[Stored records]
• • •
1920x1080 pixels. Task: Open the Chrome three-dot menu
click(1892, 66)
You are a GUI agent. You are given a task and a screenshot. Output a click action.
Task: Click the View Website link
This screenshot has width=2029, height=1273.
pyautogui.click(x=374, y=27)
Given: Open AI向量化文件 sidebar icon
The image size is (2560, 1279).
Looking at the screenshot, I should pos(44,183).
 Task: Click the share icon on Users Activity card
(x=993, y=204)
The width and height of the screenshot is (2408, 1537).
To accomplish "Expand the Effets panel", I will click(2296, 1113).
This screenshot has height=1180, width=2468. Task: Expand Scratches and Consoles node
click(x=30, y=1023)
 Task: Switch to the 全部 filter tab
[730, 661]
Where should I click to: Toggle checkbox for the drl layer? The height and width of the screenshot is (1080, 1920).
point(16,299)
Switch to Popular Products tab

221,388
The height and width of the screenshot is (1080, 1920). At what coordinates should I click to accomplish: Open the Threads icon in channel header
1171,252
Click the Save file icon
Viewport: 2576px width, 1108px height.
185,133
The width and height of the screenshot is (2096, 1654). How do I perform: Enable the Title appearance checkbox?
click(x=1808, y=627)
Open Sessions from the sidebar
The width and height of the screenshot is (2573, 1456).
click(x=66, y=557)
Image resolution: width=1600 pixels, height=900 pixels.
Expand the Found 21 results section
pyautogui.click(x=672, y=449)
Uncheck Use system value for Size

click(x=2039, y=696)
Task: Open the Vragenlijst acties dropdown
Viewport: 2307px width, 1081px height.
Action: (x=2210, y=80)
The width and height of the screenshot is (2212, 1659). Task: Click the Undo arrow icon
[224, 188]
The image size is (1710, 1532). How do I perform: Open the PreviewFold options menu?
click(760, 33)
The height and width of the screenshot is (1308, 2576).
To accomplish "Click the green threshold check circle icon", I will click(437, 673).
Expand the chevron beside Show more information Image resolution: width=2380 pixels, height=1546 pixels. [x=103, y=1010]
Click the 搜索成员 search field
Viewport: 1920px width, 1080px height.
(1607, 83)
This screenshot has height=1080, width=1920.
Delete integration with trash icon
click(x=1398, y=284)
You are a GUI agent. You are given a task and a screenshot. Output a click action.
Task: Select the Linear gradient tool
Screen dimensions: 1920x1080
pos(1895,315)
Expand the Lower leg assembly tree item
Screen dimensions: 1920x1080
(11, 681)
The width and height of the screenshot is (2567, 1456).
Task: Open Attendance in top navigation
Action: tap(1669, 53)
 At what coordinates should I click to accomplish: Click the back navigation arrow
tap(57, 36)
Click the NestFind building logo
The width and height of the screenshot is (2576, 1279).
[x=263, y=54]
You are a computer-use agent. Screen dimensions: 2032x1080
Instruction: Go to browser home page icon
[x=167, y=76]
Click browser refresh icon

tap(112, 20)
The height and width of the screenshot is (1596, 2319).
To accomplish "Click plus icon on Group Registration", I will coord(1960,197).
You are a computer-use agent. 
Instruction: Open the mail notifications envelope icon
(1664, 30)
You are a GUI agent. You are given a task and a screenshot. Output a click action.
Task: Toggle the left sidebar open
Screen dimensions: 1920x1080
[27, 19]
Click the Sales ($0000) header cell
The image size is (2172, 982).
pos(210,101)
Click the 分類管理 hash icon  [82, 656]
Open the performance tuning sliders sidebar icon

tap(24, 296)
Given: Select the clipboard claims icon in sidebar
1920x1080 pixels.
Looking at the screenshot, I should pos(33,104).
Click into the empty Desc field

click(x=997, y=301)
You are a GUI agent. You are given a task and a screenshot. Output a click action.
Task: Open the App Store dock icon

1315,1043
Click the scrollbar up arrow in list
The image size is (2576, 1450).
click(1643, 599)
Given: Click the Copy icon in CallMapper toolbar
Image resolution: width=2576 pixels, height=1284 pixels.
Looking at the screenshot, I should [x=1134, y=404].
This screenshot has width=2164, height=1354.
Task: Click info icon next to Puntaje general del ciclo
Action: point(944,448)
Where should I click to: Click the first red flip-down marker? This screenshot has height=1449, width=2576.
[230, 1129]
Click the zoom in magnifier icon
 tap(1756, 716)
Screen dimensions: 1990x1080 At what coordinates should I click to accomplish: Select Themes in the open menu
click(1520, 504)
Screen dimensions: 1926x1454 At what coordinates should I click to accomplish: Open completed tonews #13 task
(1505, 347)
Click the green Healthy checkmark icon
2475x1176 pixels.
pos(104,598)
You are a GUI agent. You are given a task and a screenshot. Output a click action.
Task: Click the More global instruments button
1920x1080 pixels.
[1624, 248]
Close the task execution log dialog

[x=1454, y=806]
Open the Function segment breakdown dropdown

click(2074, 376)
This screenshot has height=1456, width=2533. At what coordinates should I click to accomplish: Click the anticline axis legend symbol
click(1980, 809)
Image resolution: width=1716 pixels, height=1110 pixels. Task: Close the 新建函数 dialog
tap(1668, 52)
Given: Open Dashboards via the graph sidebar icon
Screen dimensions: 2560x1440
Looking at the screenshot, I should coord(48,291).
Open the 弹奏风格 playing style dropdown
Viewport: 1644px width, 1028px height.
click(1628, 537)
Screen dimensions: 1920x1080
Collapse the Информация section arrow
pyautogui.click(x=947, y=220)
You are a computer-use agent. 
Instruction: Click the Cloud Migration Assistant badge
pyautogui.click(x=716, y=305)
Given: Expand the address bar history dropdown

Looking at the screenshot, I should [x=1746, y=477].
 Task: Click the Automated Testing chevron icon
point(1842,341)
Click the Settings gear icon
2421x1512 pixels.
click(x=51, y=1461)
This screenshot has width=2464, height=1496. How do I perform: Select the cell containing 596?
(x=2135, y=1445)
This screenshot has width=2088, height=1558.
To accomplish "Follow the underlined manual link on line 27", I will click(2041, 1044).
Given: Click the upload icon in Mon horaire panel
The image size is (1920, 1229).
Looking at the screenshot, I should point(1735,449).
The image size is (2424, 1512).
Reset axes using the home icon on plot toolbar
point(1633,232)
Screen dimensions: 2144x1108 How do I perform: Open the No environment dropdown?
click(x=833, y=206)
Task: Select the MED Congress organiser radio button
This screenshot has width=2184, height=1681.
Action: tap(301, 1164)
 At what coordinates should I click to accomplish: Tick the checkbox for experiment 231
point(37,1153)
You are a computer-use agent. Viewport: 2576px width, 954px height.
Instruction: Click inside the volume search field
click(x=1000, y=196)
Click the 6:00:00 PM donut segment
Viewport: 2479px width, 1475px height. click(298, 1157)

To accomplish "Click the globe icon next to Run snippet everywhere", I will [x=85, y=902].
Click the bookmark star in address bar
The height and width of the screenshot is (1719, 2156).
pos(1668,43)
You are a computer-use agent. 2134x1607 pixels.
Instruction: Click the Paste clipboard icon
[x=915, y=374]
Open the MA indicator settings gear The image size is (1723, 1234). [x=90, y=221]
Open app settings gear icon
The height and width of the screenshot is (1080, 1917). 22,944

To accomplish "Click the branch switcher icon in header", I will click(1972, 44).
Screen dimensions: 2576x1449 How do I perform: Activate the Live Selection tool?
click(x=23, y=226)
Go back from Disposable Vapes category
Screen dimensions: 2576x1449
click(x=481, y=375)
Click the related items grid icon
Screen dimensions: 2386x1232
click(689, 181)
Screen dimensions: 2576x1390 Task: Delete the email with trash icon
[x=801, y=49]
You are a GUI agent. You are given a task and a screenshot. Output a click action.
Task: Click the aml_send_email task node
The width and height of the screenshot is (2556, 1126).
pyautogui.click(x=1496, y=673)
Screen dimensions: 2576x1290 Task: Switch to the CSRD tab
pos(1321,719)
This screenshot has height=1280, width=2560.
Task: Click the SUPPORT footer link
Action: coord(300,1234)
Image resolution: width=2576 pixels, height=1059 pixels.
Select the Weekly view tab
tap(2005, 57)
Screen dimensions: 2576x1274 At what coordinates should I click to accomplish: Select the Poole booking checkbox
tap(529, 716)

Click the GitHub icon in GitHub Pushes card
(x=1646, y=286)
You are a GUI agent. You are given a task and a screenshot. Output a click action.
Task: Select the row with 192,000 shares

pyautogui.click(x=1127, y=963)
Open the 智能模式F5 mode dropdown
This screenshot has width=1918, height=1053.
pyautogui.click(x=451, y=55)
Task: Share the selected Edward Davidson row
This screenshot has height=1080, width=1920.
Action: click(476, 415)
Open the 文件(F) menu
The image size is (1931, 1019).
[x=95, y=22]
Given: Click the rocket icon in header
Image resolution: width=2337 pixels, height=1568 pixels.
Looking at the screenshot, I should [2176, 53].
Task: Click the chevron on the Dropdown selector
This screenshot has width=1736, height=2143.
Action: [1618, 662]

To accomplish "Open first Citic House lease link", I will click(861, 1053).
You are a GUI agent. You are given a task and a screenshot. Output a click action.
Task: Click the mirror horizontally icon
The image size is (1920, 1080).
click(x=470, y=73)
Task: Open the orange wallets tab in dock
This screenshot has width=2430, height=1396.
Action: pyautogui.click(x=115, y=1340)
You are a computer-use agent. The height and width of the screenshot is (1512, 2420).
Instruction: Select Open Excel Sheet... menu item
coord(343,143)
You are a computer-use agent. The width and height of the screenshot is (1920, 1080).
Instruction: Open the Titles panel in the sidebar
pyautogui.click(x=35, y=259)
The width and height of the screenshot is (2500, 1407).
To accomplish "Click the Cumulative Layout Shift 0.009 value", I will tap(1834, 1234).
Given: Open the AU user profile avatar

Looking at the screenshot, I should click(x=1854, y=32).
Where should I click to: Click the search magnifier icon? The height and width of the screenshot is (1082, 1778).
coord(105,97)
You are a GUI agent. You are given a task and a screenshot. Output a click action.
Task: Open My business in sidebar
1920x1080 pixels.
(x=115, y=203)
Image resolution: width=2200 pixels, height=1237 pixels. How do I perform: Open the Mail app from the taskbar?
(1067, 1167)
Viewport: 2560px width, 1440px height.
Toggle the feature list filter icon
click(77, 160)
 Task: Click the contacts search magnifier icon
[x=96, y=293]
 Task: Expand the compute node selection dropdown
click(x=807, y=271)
• • •
_Problem to work on_.
Go through the data above from its first line and copy each line exactly, stopping once the line with "The width and height of the screenshot is (2408, 1537)." has been copied.

_Exercise answer_.
1920x1080 pixels. Task: Open the Chrome three-dot menu
click(1892, 66)
You are a GUI agent. You are given a task and a screenshot. Output a click action.
Task: Click the View Website link
This screenshot has width=2029, height=1273.
pyautogui.click(x=374, y=27)
Given: Open AI向量化文件 sidebar icon
The image size is (2560, 1279).
Looking at the screenshot, I should pos(44,183).
 Task: Click the share icon on Users Activity card
(x=993, y=204)
The width and height of the screenshot is (2408, 1537).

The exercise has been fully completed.